We are pressurized
The governing Unity Party (UP), Co-complainant in the electoral dispute case before the National Elections Commission claims it is being pressurized to present evidence at the ongoing hearing before the NEC while its request for crucial documents had not been decided,
“I am saying Your Honor, we are pressurized to go and present evidence,” UP lawyer Cllr. Benedict Sannoh argues when the ruling party, NEC and the opposition Liberty Party (LP) appeared before the Supreme Court of Liberia Thursday, 16 November to argue a bill of information filed by the UP.
Following arguments on Thursday by all sides on the bill of information, the Supreme Court reserves ruling for today, Friday, 17 November at 2pm.
During the hearing, NEC lawyer Cllr. Frank Musa Dean informs the Supreme Court that ruling on UP’s appeal to the Board of General Appeal was made on Thursday morning, 16 November, adding that Cllr. Sannoh did not know because he did not go to the hearing.
Section 1.5 of UP’s brief as cited by Chief Justice, His Honour Francis S. Korkpor, Sr. at the hearing indicates that the Chief Hearing Officer at NEC denied all but two of the seven applications.
The two requests granted include subpoena duces tecum for the final registration roll for the 10 October elections and the request for the records of the investigation of the NEC presiding officer who was arrested in Nimba County District #3 during the October 10th polls.
The ruling party says the voter roll has been given, but the record from Nimba District #3 is yet to be presented, maintaining that it cannot proceed at this time because it has witnesses, who need those documents to use.
According to the UP, the NEC has made emphasis that the Supreme Court said the case should be held expeditiously, and has thus called upon the ruling party to put witnesses on the stand while ruling into its appeal to the NEC’s Board of General Appeal had been reserved.
The UP lawyer Cllr. Sannoh contends that delays or inactions may be deliberate because the very electoral commission that complaint has been filed against is the one that has been called to investigate.
But NEC lawyer Cllr. Dean disagrees with the purpose of the bill of information on grounds that there is not a mandate of the Supreme Court that is at stake, arguing that the NEC has not proceeded improperly.
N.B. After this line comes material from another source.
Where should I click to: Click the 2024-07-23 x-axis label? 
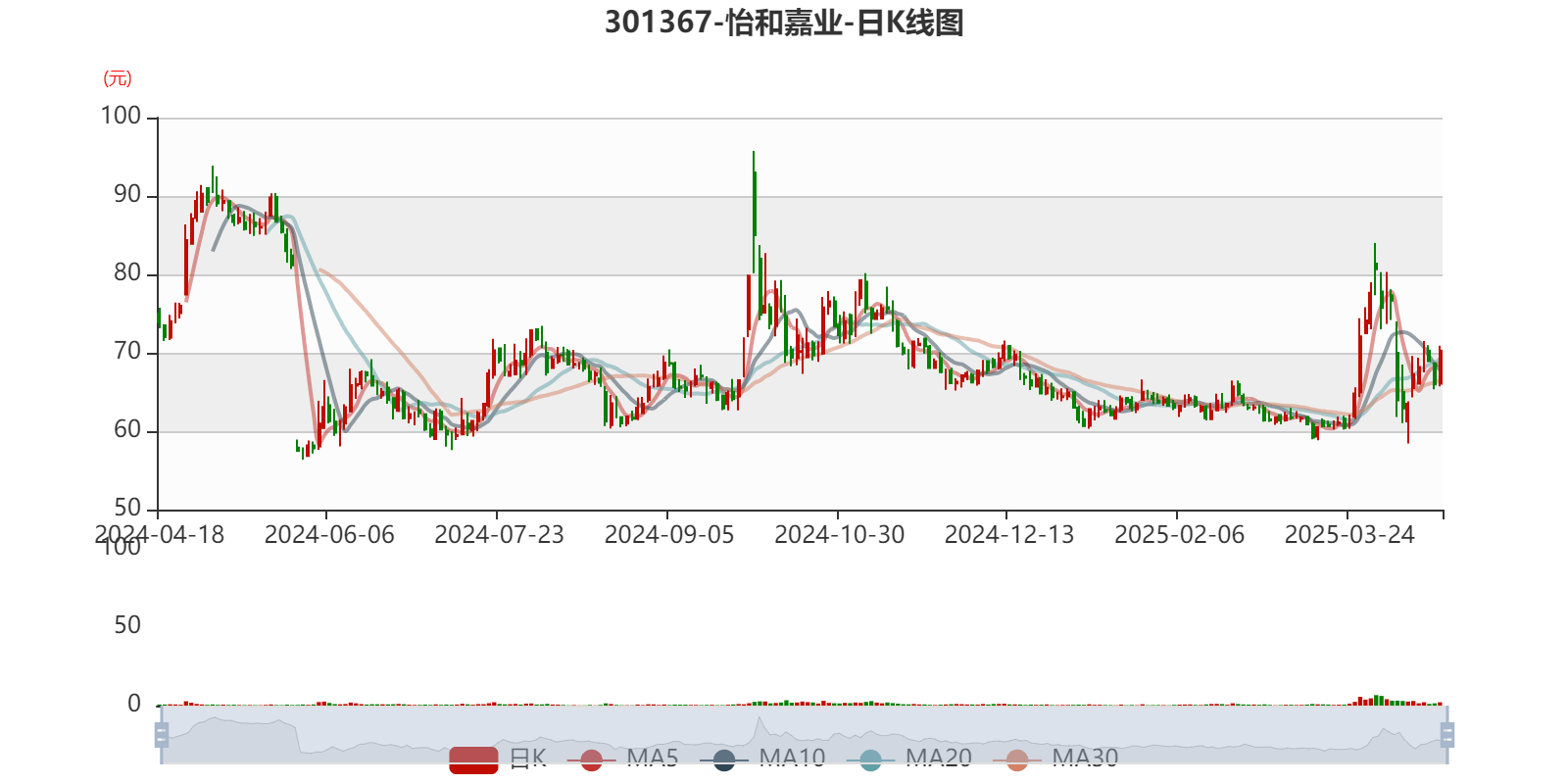[499, 534]
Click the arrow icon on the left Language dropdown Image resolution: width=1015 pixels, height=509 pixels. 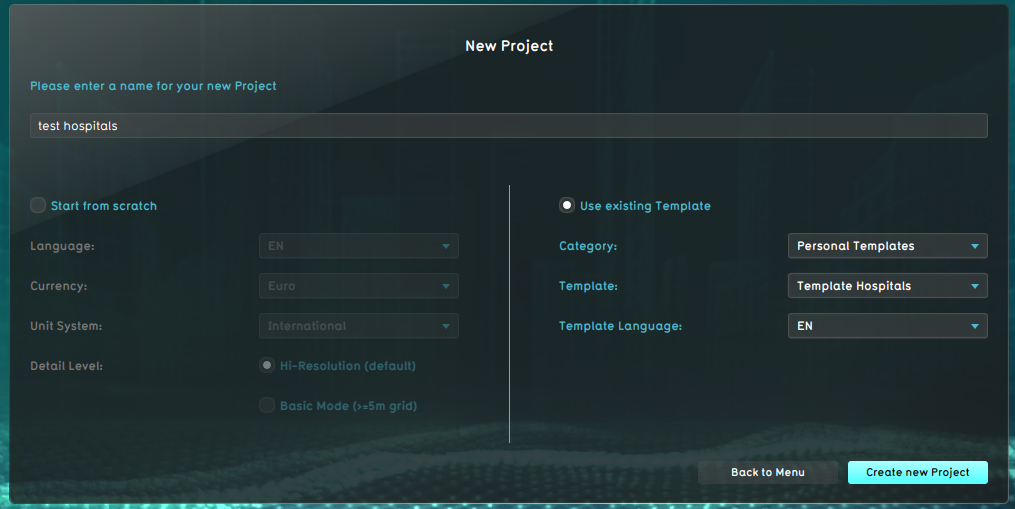click(446, 246)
Cllr. Dean says UP’s appeal was taken to the Board a week ago, but blames the party for not being cooperative, adding that the UP has put 11 witnesses on the stand, including demonstration [of evidence] and had witnesses even from the NEC to testify with six more witnesses expected to appear today, Friday, 17 November.
When the NEC made assignment, Cllr. Dean says the UP indicated that it wouldn’t accept the assignment because it had gone to the Supreme Court on a bill of information, though there was no stay order in the bill of information.
But Chief Justice Francis S. Korkpor Sr., says that doesn’t [deny] the fact that the NEC took one week in order to make the ruling.
Cllr. Dean says what the UP wanted at some point was the voter roll on a pen drive to know whether it would inform the Commission further as to the evidence in their case.
But in response to UP’s concern that records from Nimba District #3 have not be provided, Cllr. Dean says the Hearing Officer ruled that the matter is of criminal offense of which the Hearing Officer had no jurisdiction to preside, thus denying such request.